I’d bought the best hull, layout and engine that I could find and afford, but there was still much work to be done to produce a comfortable, safe, floating man-cave with accommodation for the occasional visitor.
New fire-board and stove surround went in, along with new flooring, extra insulation, one-way glass in the windows and portholes, LED lights in place of the old Halogen ceiling-heaters and blinds in place of the wildlife-habitat curtains. The electrics throughout proved to be of the twisted wires and duct tape school. The main isolation switch isolated nothing. The batteries were connected by cobwebs, tin foil and some near-terminal optimism.
The Cardinal was rewired from stem to stern. Seven metres of entirely unnecessary heavy-gauge cable were removed from the starter circuit alone. The engine stop button was changed from black duct tape over a hole in the instrument panel to a big red, finger-friendly switch.
The time then came when, after months of going nowhere fast, I had to move the Cardinal to take him to see a qualified chap who could tickle the gas equipment aboard. I don’t know who was more out of practice moving, me or the Cardinal. Getting the work done was easy, I moored alongside a pub and my part was eating, drinking beer and comforting my highly-emotional wallet. The gas mechanic got cramp and knocked knuckles on my behalf. Returning to my mooring in the marina though was problematic. The wind had risen and the marina, like most marinas, was about as sheltered as an Antarctic picnic area.
I found my pontoon alright, and then the wind lost it for me and pinned us against the towpath. I saw our berth again, briefly, as we blew past it sideways in the opposite direction, and became pinned up against the boats on the other side of the marina. On the third time of being blown past I just managed to edge the Cardinal’s bows into our slot.
Unfortunately, by that time I was in a Papal-purple funk, panicked and physically flustered. Instead of the required touch of ‘engines half-astern please, Doris’ some sort of directional dyslexia ordered my throttle-hand to engines full-ahead and damn the torpedoes. My mooring evoked the spirit of the Normandy Landings.
I rammed the pontoon so hard that I wouldn’t have been surprised to see 50 Marines leap off the bow and engage the enemy. Glass tinkled, every boat in the marina rocked, and the resident heron hid his guffaws under a wing.
Well, that’s all in the distant past now (distant past is an insurance industry term) and the Cardinal and I are in our second year of slightly glacially-paced free-range exploration. It’s been an adventure, a journey of discovery.

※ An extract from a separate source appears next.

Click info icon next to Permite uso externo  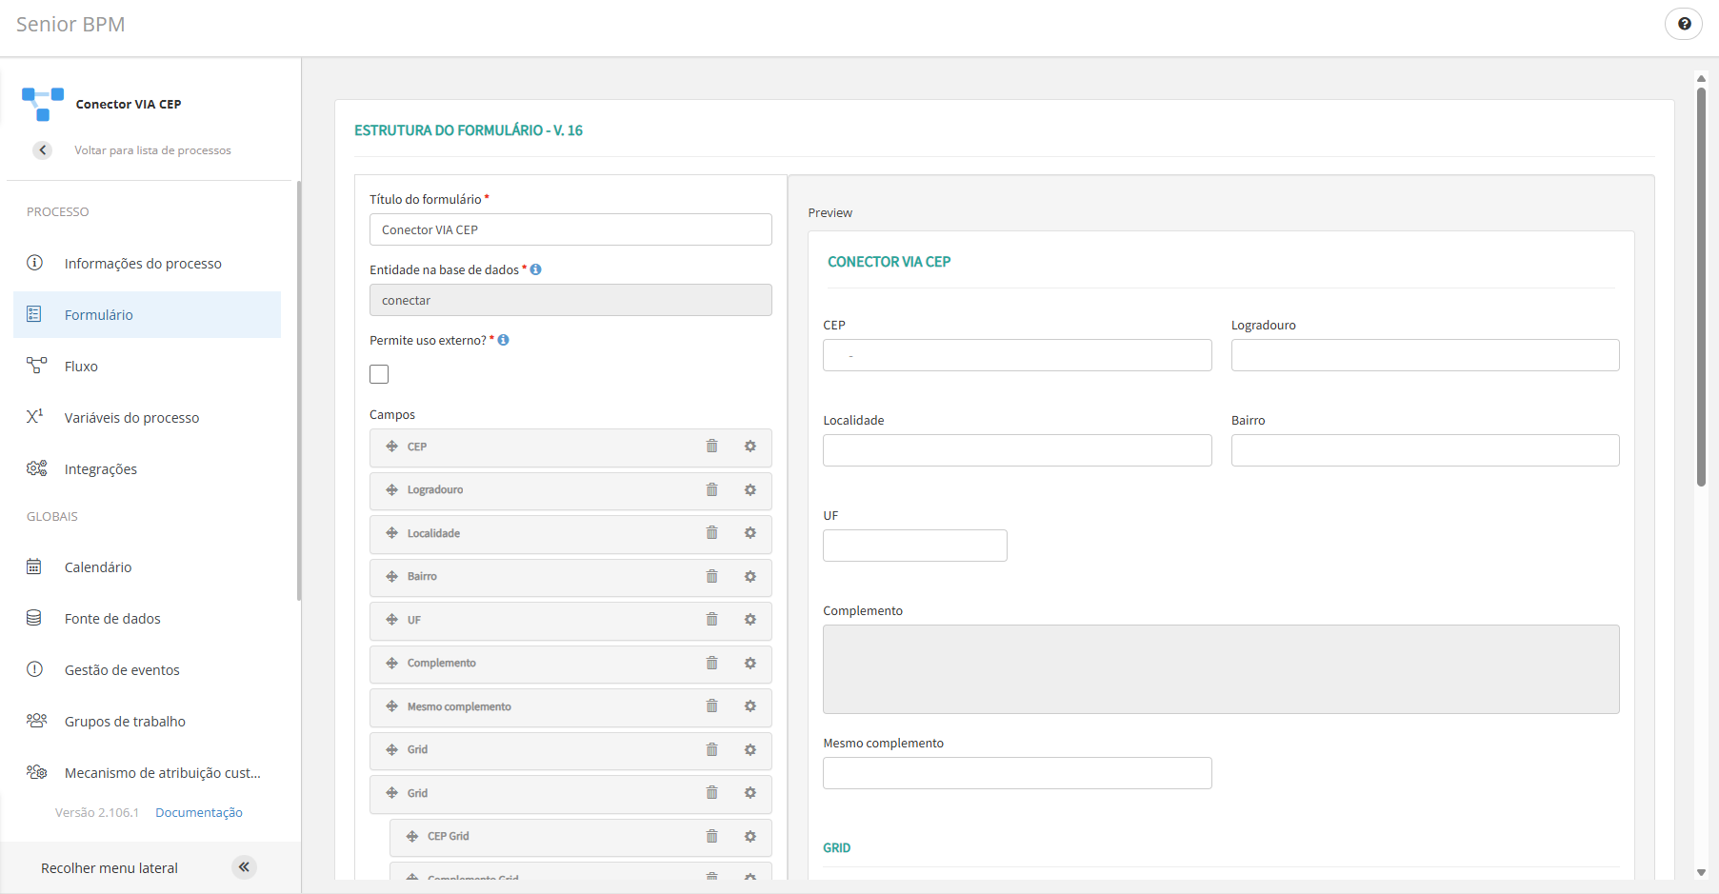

We have baked in heatwaves, been blasted by 60mph winds and been stuck in ice three inches thick. We’ve been cilled at Grindley Brook locks when someone opened the paddles to drain the centre chamber while I was only halfway into the upper chamber. We’ve been back and forth over the Pontcysyllte Aqueduct. We’ve been seriously grounded on the Shropshire Shelf. We’ve gone around in circles in unfamiliar marinas, looking for the hidden service pontoons. I’ve bought coal from the roving fuel boats, trading in the black of night like smugglers moving tobacco and brandy.
I’ve listened to lapwings in the fields, watched foxes slink past at dusk and dawn, met an adder nose to nose, worried about the safety of grebes underwater for too long and fought spiders the size of chihuahuas.
There was one experience though that took my breath away.
One windy April night I was awoken at 3:30am by an almighty banging and scraping noise at the stern. Something was attacking the boat! It surely couldn’t be the French fleet again, the chances of them navigating so far up the Shropshire Union canal unchallenged were slim to “pas possible, mon Emperor”. It had to be either aliens with abduction and probing in mind, or else it was ne’er-do-wells, marine footpads trying to get the locks off the Cardinal’s diesel tank. I switched on the outside floodlights and gave a long blast on the 120db horn. The noise continued.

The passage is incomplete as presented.